→ **WHAT TO WORK ON**: Reproduce everything in the data below from the line containing "Task: Open the My Account menu" down to the line containing "Action: [176, 148]", including both of those lines. Leave the pictures out of your answer.

→ **MATERIAL PROVIDED**:
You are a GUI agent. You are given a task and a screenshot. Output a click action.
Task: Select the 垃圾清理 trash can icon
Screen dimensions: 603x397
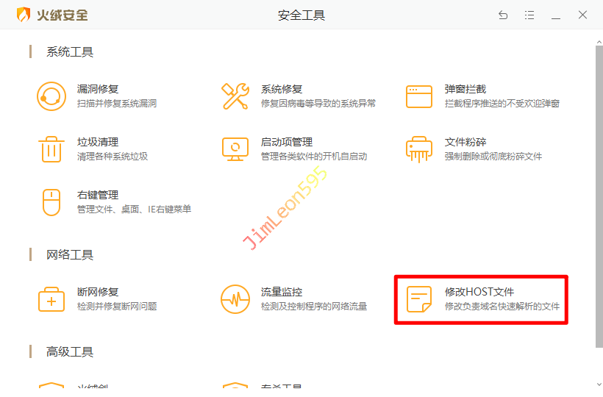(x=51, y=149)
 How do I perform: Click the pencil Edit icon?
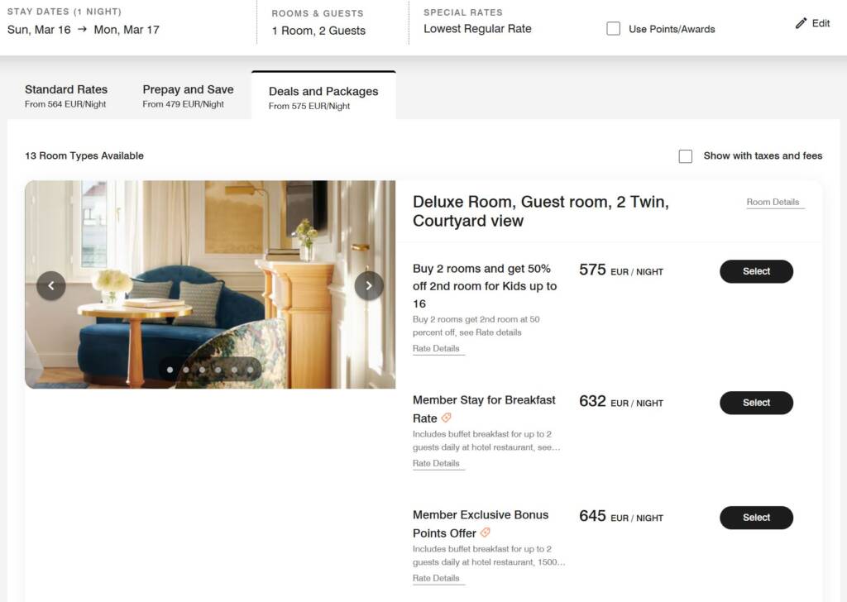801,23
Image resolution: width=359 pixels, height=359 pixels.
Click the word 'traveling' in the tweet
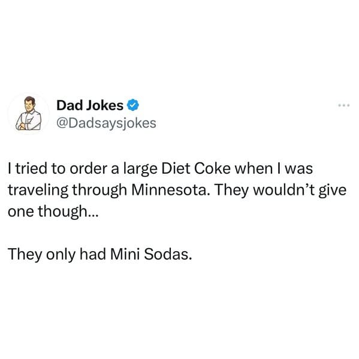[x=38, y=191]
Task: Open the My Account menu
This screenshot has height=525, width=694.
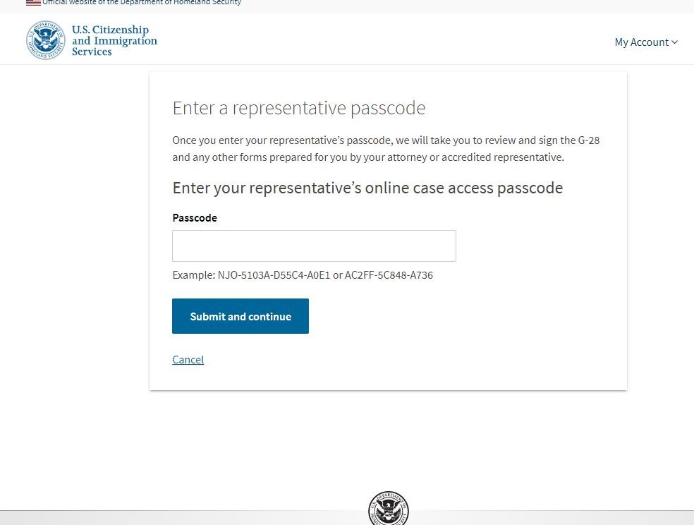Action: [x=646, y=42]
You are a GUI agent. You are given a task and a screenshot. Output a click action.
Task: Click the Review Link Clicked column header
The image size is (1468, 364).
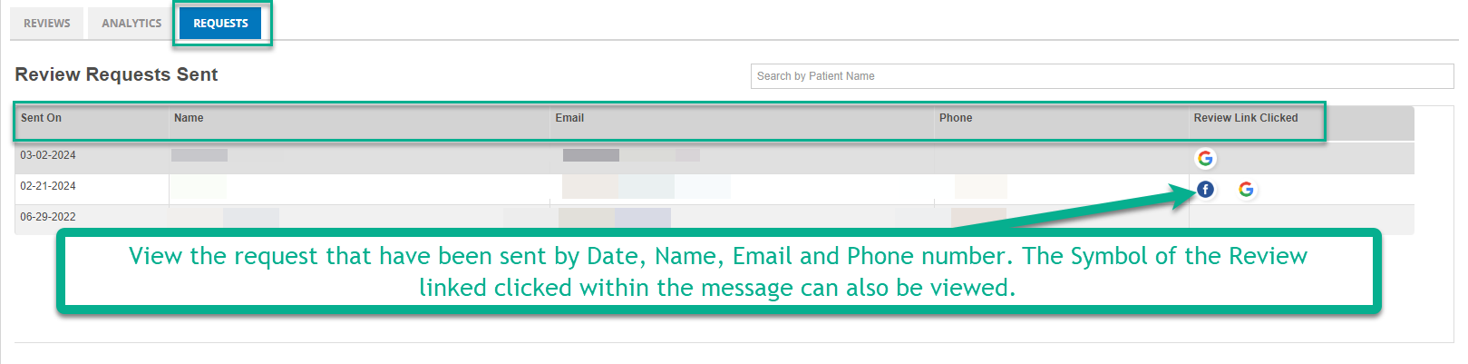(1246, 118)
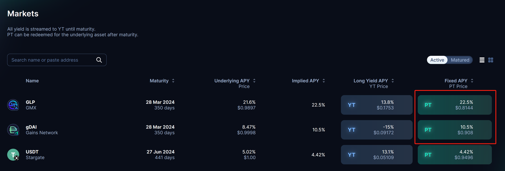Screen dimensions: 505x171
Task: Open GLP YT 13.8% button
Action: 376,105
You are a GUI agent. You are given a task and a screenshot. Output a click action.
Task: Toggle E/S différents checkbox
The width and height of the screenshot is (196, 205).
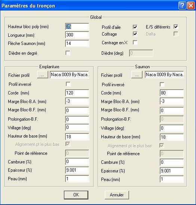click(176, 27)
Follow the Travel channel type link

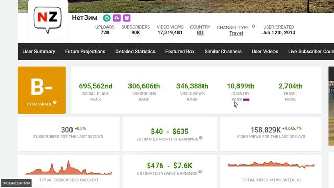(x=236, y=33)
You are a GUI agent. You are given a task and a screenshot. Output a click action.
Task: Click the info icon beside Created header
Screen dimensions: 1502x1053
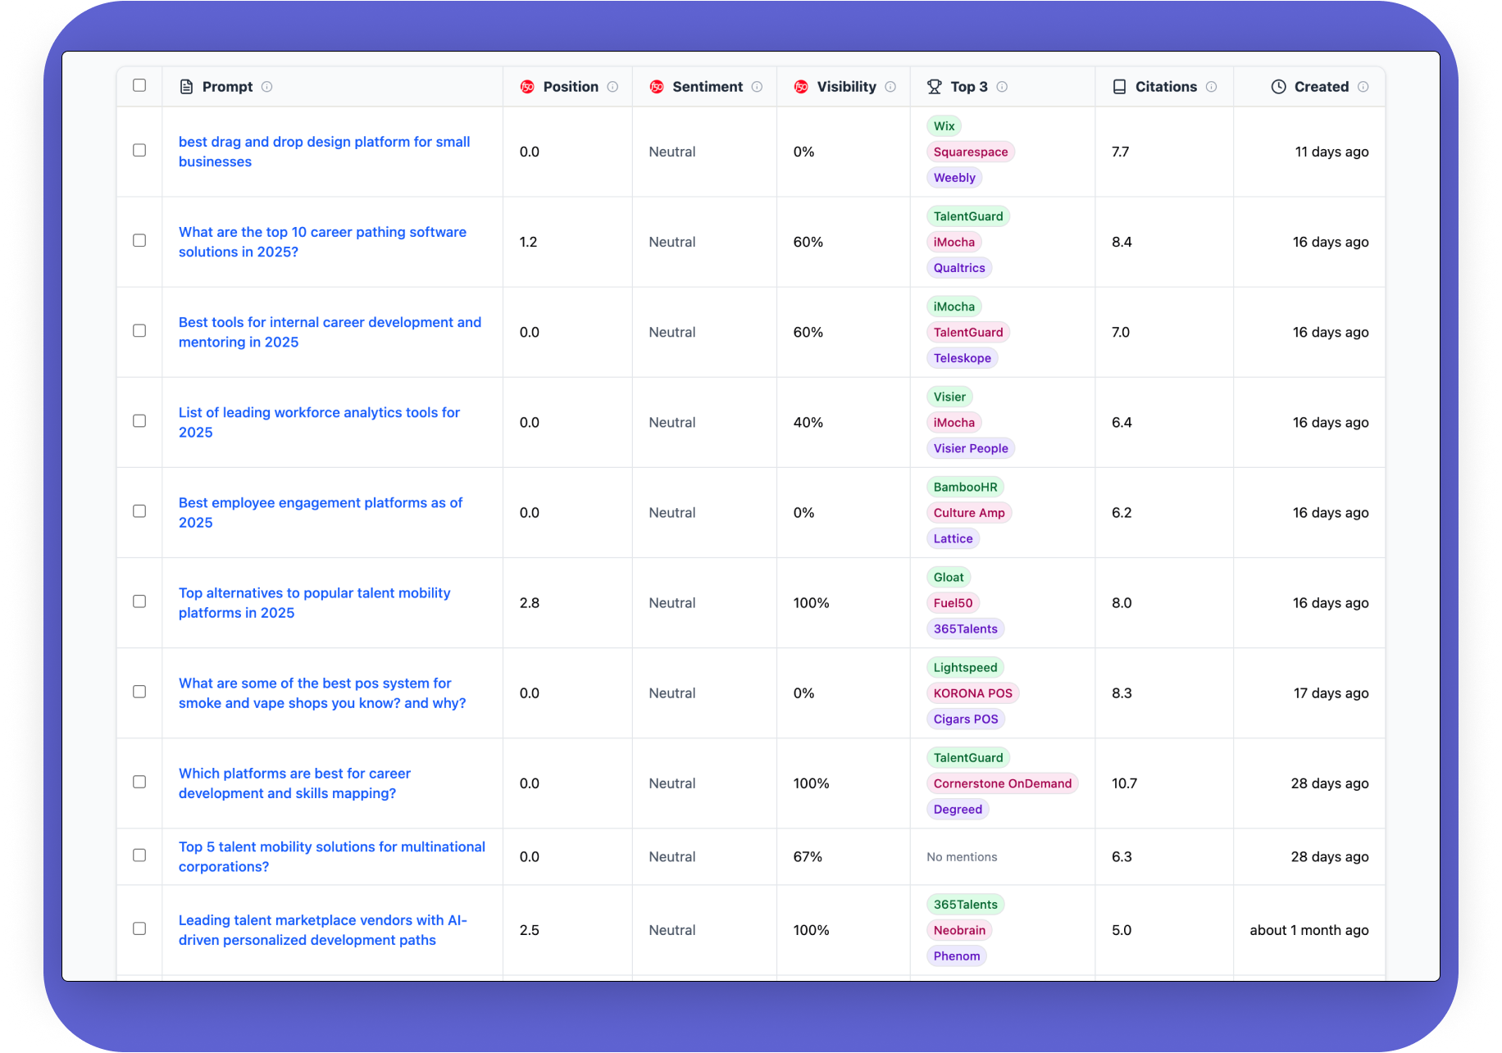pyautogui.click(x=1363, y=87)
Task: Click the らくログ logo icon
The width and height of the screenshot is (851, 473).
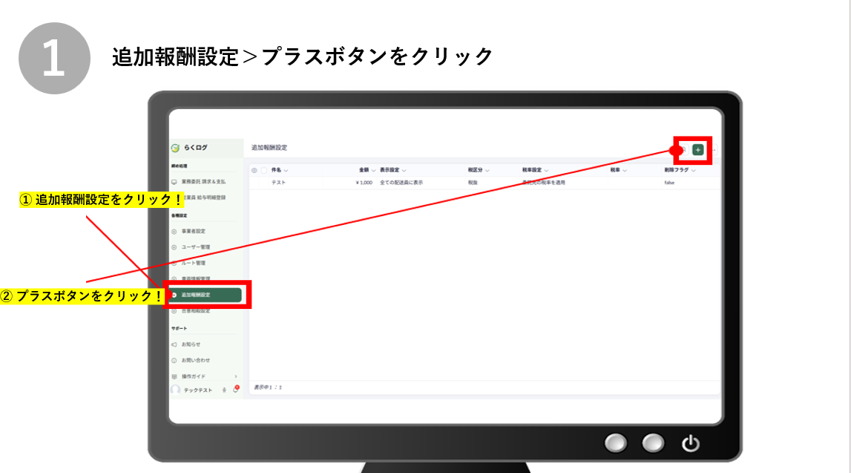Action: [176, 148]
==
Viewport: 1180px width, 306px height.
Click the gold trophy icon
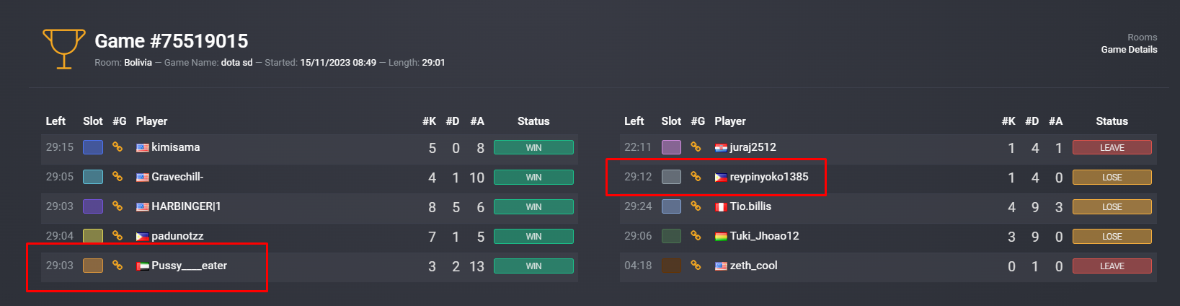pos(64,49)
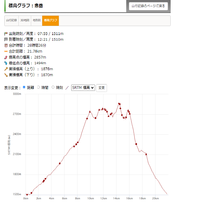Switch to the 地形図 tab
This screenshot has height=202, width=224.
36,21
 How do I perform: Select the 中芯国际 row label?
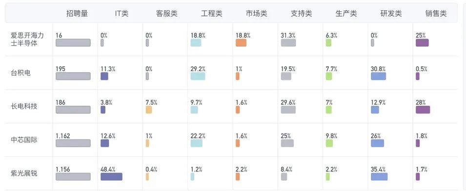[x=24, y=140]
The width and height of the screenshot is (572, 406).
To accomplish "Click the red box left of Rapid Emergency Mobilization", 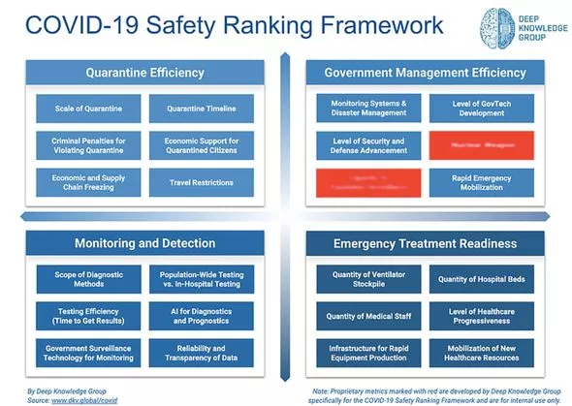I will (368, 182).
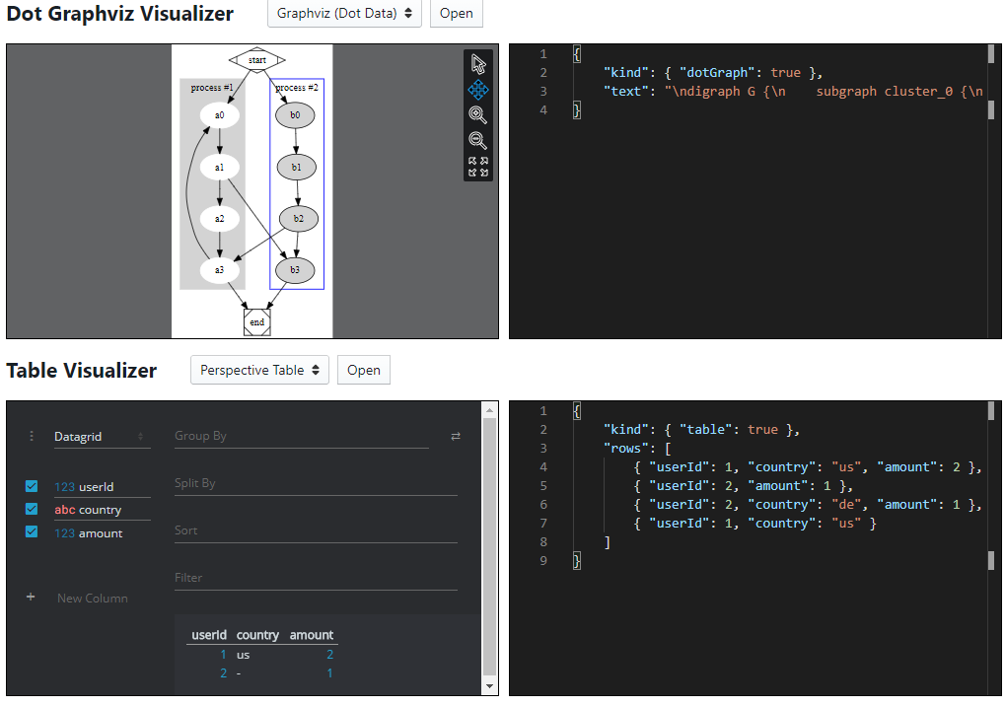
==
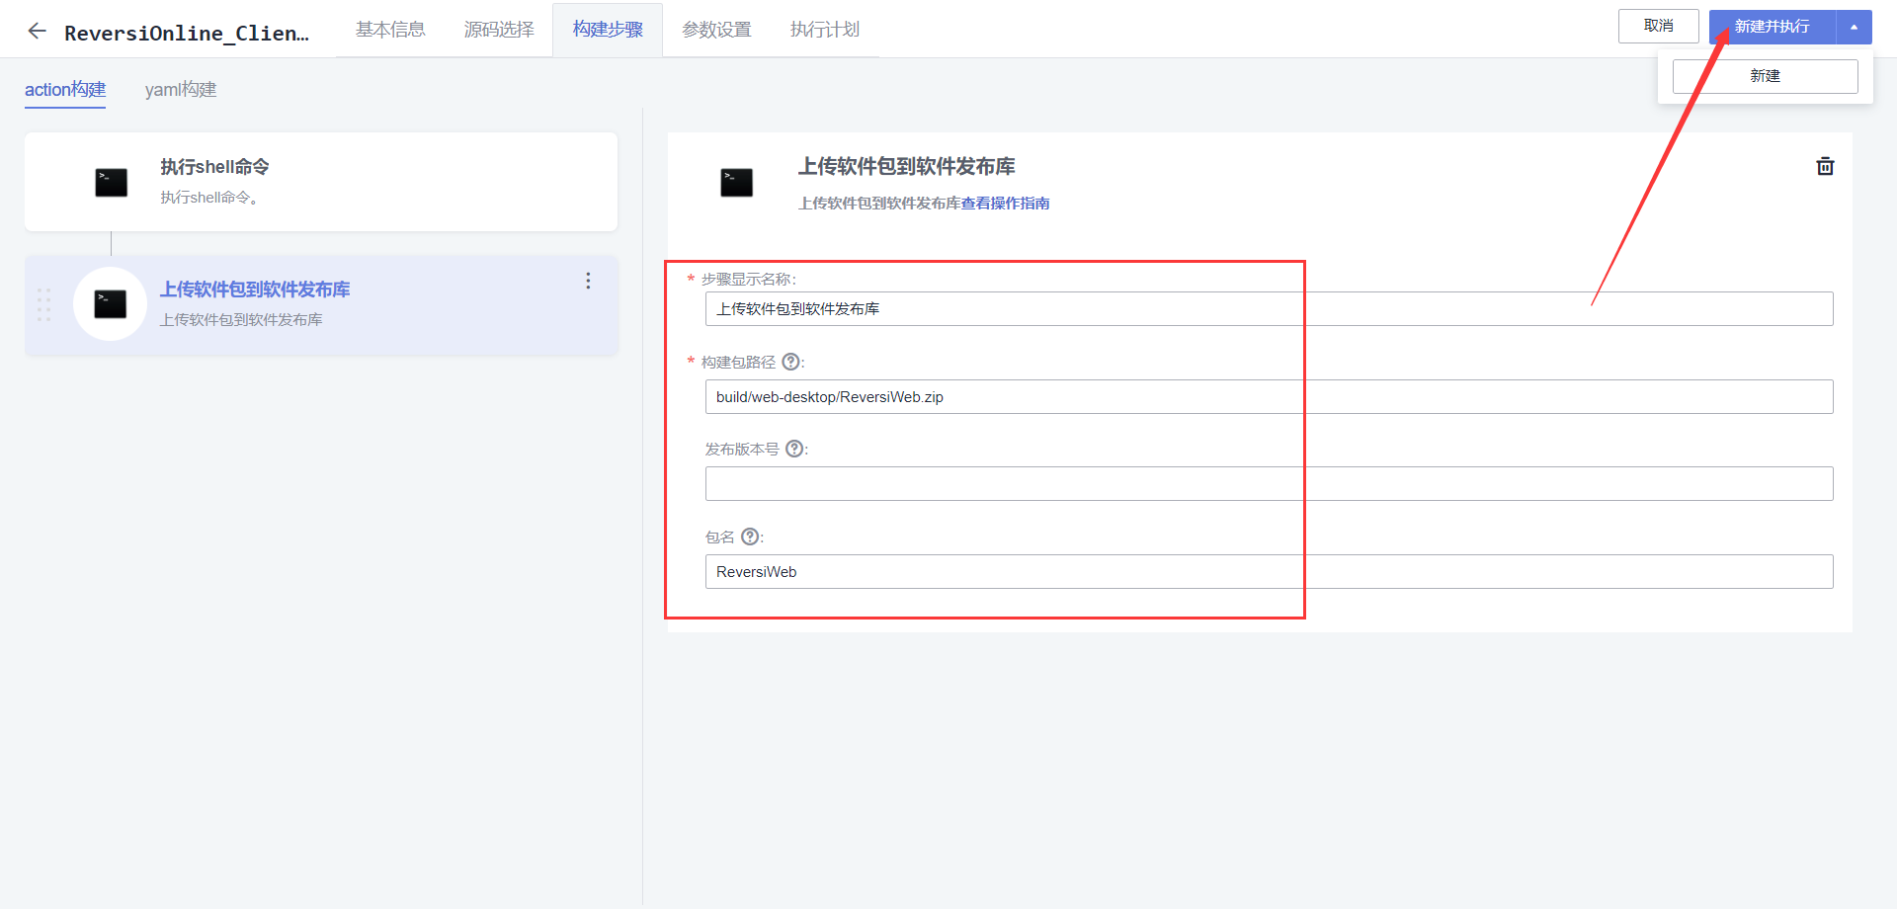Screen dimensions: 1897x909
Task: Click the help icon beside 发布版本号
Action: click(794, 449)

→ **RESULT OF THE EXERCISE**:
Task: Open the My Account menu
This screenshot has height=525, width=694.
Action: [x=646, y=42]
You are a GUI agent. You are given a task and a screenshot. Output a click action.
Task: Click the Review Link Clicked column header
The image size is (1468, 364).
(1246, 118)
Screen dimensions: 505x171
Task: Open GLP YT 13.8% button
Action: 376,105
You are a GUI agent. You are given a task and a screenshot. Output a click action.
Task: Toggle E/S différents checkbox
The width and height of the screenshot is (196, 205).
click(176, 27)
Follow the Travel channel type link

(x=236, y=33)
You are a GUI agent. You are given a task and a screenshot. Output a click action.
Task: Click the info icon beside Created header
Screen dimensions: 1502x1053
pyautogui.click(x=1363, y=87)
Task: Click the らくログ logo icon
The width and height of the screenshot is (851, 473).
Action: [176, 148]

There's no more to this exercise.